Began to trail Barbara around the school – it was an amazing place with art studios and film production facilities etc. The teachers recognized me which even within the constricts of dream logic, I found odd (a) because none of my teachers actually knew my name 39 years ago when I went there and (b) because all of the teachers were brisk young women in their 20's.
Lost Barbara in the crowd somehow. Was overcome with pangs of deep regret – why didn't I take advantage of any of this? etc etc etc.
Then was with my husband and young child on my way back to Barbara's to spend the night. The husband kept morphing back between Bill and Ben, the young child between Max and Robin. My husband had a job interview at exactly 3pm. Everything depended on this job interview.
Meanwhile we had a pile of luggage in one of Barbara's many living rooms that included a white dove in a cage that wouldn't close and a black lizard in a jar that wouldn't seal, both household pets of whom I was inordinately fond.
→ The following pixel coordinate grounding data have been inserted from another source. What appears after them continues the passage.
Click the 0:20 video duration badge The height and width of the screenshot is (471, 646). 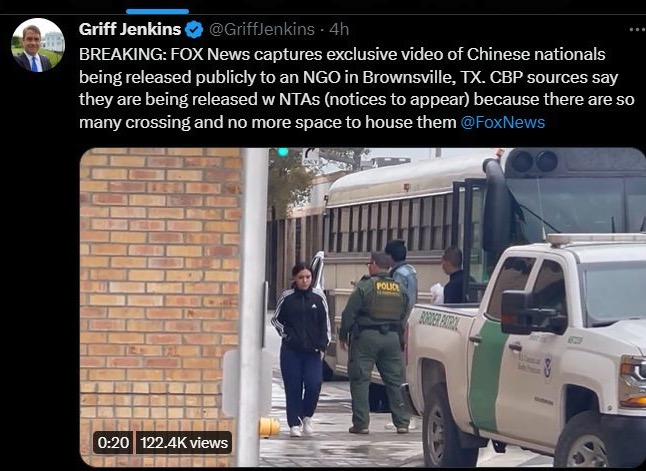(x=113, y=443)
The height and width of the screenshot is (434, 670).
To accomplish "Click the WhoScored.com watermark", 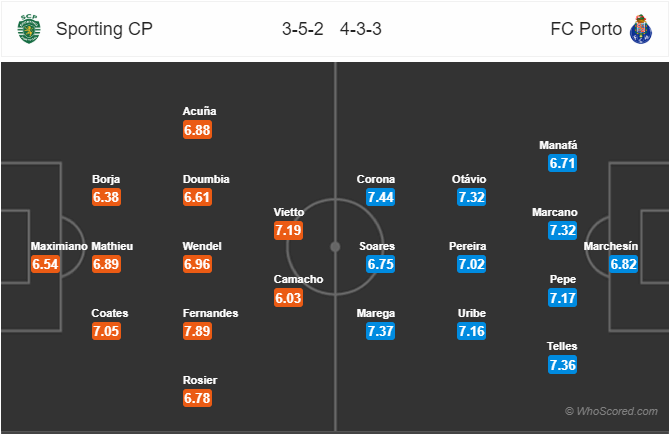I will coord(611,411).
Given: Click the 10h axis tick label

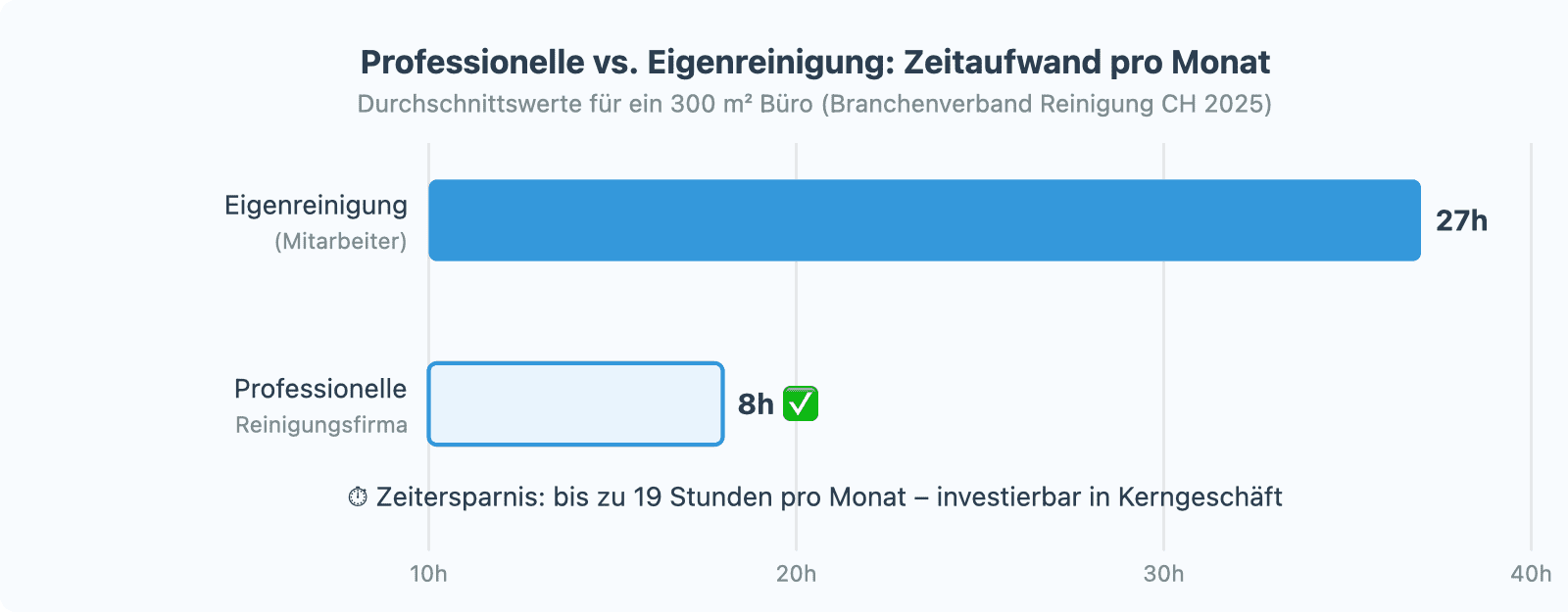Looking at the screenshot, I should click(x=428, y=574).
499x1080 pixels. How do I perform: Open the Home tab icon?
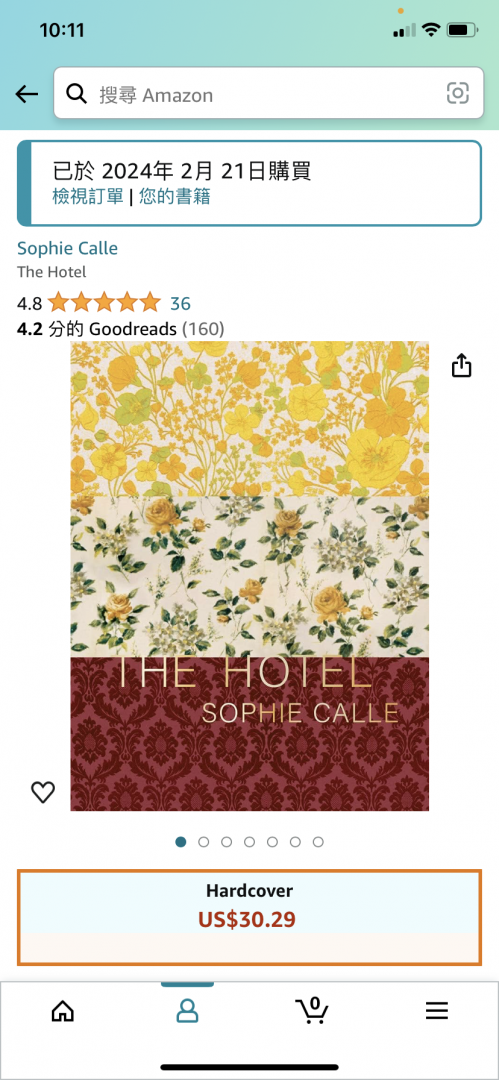click(63, 1010)
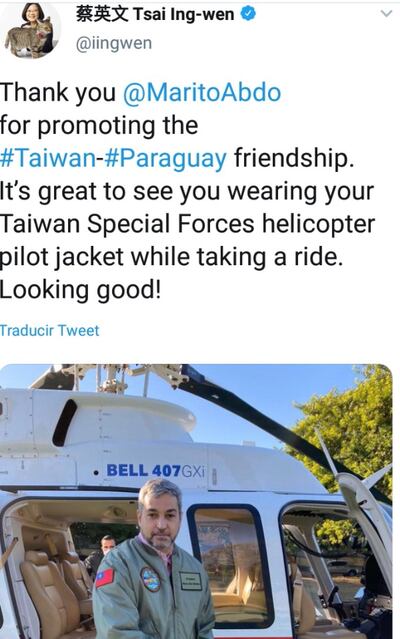
Task: Click the Taiwan flag patch on the jacket
Action: point(105,577)
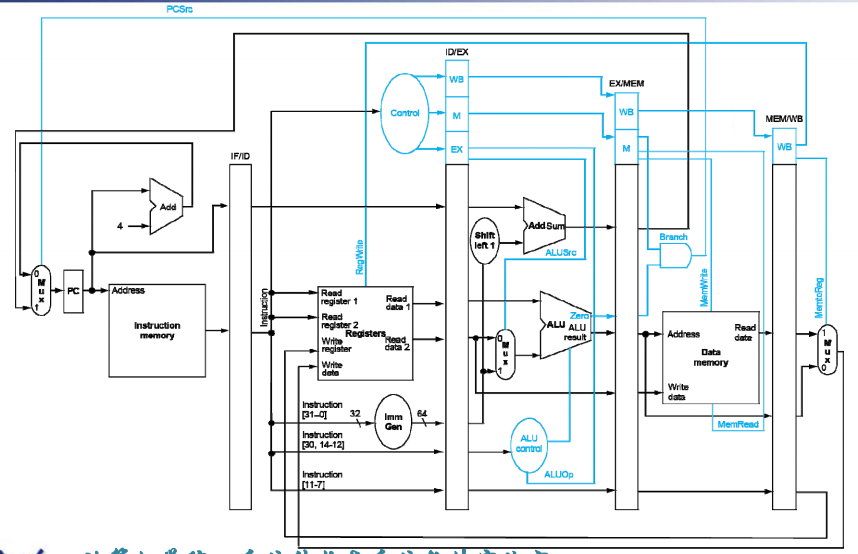Select the Add Sum branch adder

(545, 226)
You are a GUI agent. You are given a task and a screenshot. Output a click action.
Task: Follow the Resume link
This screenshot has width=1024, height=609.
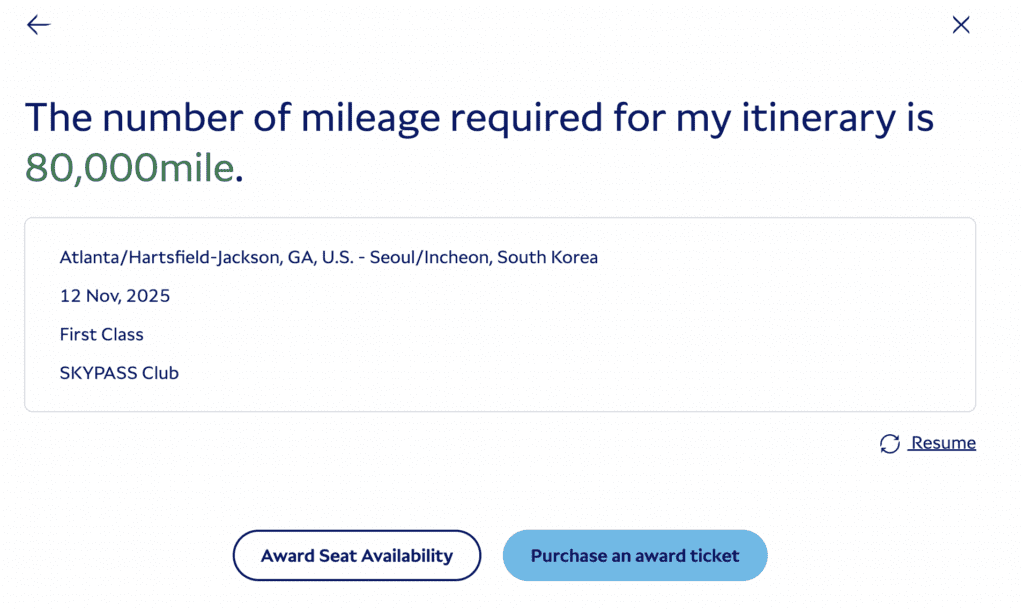[x=943, y=443]
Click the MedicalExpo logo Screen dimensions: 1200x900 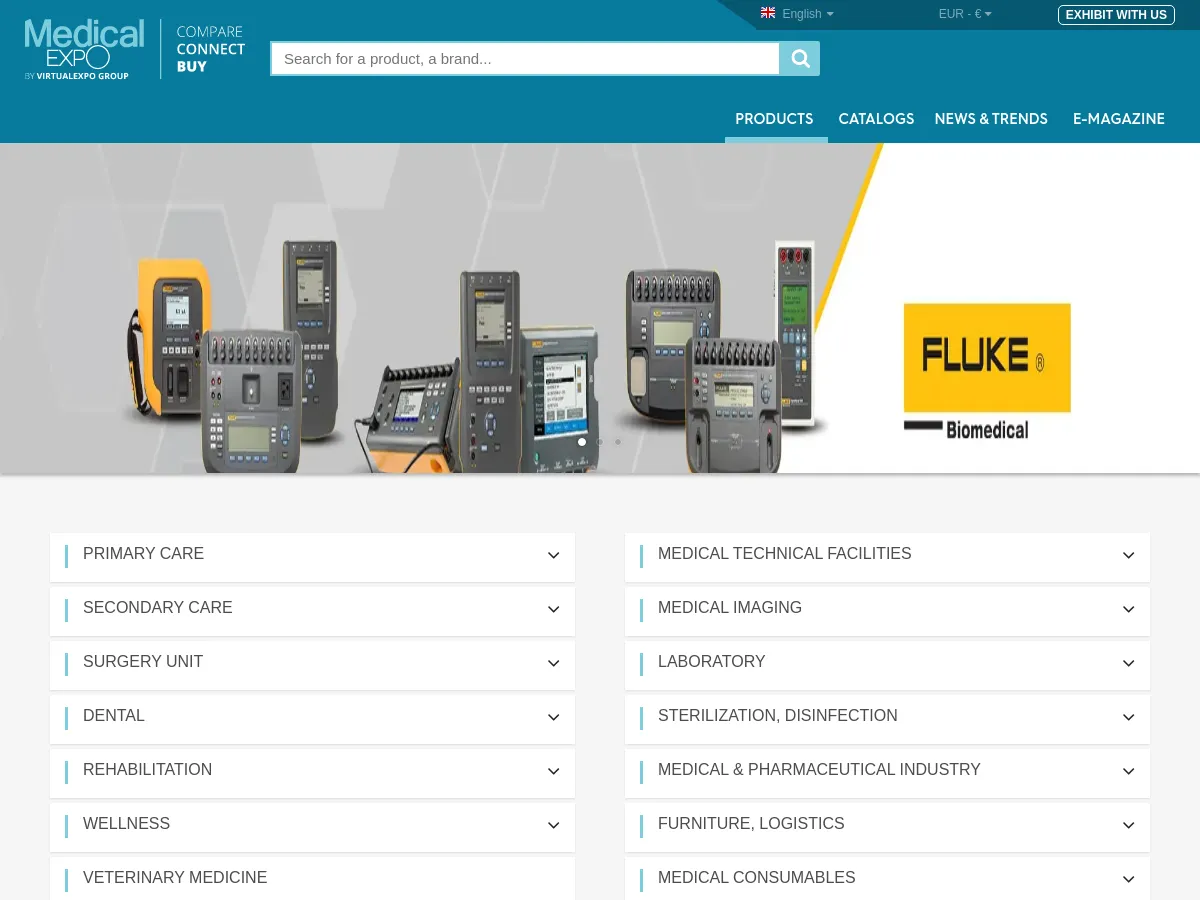(85, 49)
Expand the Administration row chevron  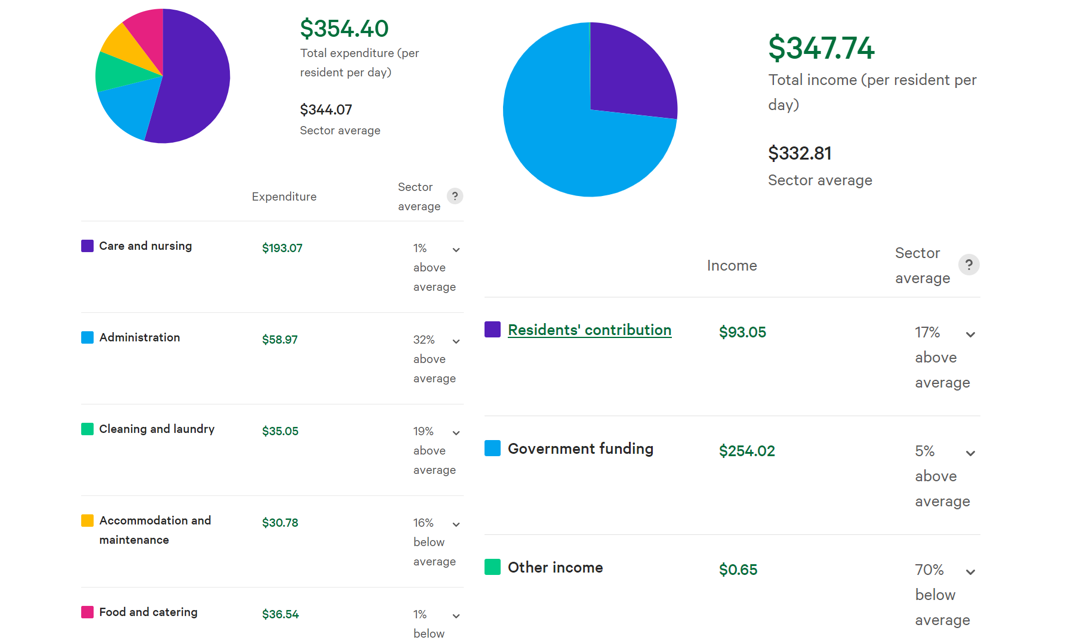click(x=456, y=342)
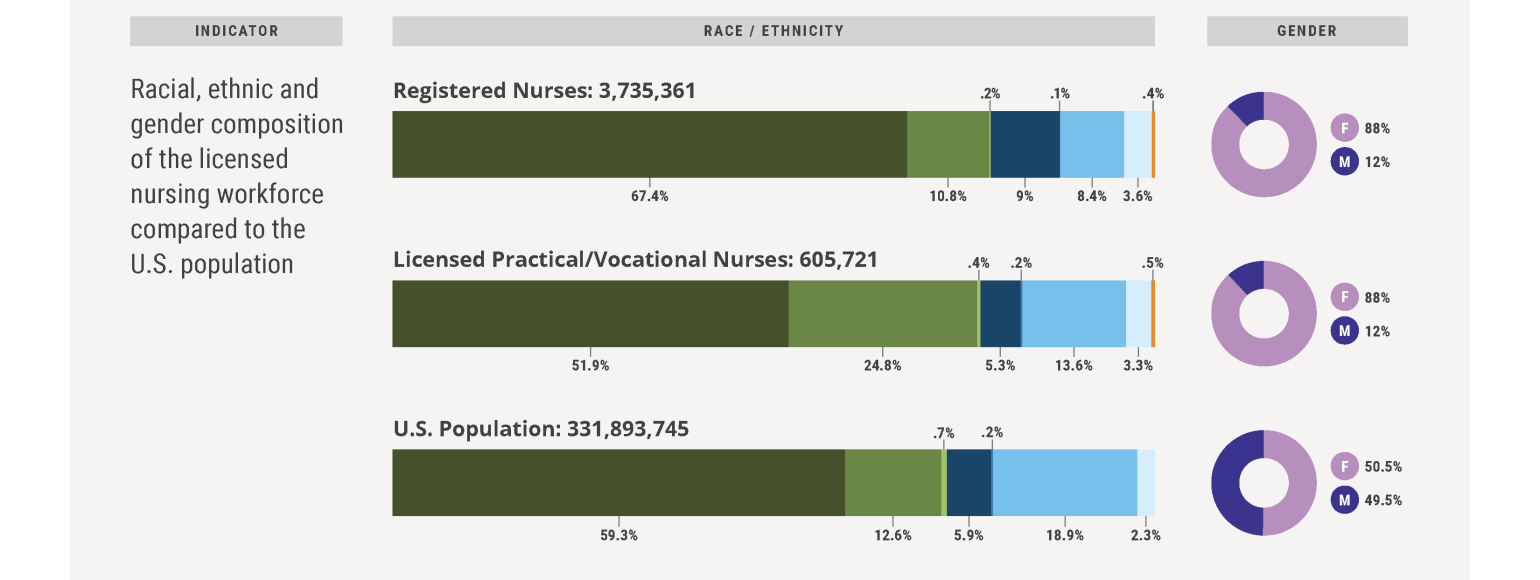Click the 24.8% light green LPN bar segment
The width and height of the screenshot is (1540, 580).
click(882, 313)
At 3 the husband – Bill? Ben? – left for the job interview. And hours passed and my son and I didn't hear from him. And so we began wandering through Barbara's house, came to a bedroom in which an Asian infant was lying in a crib. The infant took one look at us and began wailing – which woke up other people in the house and they were all Asian, Asian or Indian or Moslem: either we had wandered into the wrong house or the house we'd wandered into no longer belonged to the person we thought it did, we were ghosts haunting it.
The Asians gathered around us chatting in indecipherable tongues. Occasionally one of them would say in heavily accented English. "Not belong here, you. Not your house, this."
One of the women felt sorry for us and was helping us pack up our things. "I will come back for them," I told her – meaning the dove and the lizard. I couldn't possibly haul them along with my child and my luggage back to my real house.
"Yes, yes," she said. I didn't know if she was telling the truth or lying.
Kept checking my cell phone for messages from my husband but nada. Then in the bottom of an empty suitcase I found the cell phone supposedly his – he hadn't taken it and that meant he'd ditched us and I didn't have a clue how my son and I were going to survive except somehow, somehow we were going to.